*** DATA UNDER STUDY ***

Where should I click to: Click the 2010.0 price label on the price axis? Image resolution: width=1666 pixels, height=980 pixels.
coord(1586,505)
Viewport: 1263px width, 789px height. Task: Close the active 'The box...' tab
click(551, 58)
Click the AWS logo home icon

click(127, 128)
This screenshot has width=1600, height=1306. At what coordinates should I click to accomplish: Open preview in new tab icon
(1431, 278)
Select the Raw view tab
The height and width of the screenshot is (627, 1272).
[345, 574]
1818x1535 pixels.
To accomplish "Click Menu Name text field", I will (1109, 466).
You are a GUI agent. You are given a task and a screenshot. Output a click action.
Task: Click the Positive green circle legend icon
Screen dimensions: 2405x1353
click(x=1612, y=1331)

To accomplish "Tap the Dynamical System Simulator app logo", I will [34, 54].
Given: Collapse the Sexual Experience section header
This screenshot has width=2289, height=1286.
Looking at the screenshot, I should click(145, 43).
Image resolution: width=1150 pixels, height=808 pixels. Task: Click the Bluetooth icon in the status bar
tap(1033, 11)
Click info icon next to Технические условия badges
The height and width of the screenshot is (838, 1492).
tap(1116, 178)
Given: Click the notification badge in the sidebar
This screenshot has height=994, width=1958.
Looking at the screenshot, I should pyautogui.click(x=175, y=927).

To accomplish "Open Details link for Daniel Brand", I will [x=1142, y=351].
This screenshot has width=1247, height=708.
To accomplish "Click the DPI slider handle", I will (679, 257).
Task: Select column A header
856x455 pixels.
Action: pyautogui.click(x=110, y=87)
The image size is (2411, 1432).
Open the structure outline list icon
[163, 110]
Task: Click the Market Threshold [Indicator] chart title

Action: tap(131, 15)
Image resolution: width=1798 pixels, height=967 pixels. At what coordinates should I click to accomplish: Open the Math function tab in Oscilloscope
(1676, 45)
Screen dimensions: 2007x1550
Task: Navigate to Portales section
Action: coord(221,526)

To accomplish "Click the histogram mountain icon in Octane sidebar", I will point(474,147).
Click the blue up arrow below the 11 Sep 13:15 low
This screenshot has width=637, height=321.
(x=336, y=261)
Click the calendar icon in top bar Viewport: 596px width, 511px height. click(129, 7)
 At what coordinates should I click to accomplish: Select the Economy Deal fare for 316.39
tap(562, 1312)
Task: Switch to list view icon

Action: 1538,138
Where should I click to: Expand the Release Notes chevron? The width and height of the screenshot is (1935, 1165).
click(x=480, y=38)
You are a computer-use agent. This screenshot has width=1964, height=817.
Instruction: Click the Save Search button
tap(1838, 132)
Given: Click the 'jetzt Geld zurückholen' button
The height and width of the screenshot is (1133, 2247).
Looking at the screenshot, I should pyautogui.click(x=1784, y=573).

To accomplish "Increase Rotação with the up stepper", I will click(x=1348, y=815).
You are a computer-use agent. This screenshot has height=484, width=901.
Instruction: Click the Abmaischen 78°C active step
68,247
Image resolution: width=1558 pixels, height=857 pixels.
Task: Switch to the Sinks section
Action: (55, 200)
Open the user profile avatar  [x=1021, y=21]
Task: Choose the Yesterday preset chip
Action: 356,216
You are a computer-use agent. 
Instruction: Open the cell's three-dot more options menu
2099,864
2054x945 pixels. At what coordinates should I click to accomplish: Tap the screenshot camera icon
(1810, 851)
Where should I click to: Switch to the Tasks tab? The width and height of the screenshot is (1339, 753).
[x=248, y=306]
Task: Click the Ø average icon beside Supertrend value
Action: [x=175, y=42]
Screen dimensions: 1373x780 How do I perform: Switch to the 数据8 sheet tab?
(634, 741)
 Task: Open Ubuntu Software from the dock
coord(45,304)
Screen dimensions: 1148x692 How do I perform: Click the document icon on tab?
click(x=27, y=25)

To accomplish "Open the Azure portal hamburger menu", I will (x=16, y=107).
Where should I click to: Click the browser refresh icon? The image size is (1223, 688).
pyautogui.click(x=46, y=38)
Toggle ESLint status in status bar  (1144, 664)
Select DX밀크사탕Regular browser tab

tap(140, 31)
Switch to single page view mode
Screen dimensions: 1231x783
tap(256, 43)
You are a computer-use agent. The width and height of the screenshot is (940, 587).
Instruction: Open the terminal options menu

*** End of DATA UNDER STUDY ***

# DESCRIPTION OF THE TASK
Your answer should be all lines from the data that contain "computer".

# EXPECTED ANSWER
You are a computer-use agent. This screenshot has width=1964, height=817.
You are a computer-use agent. This screenshot has height=484, width=901.
You are a computer-use agent. 
You are a computer-use agent. The width and height of the screenshot is (940, 587).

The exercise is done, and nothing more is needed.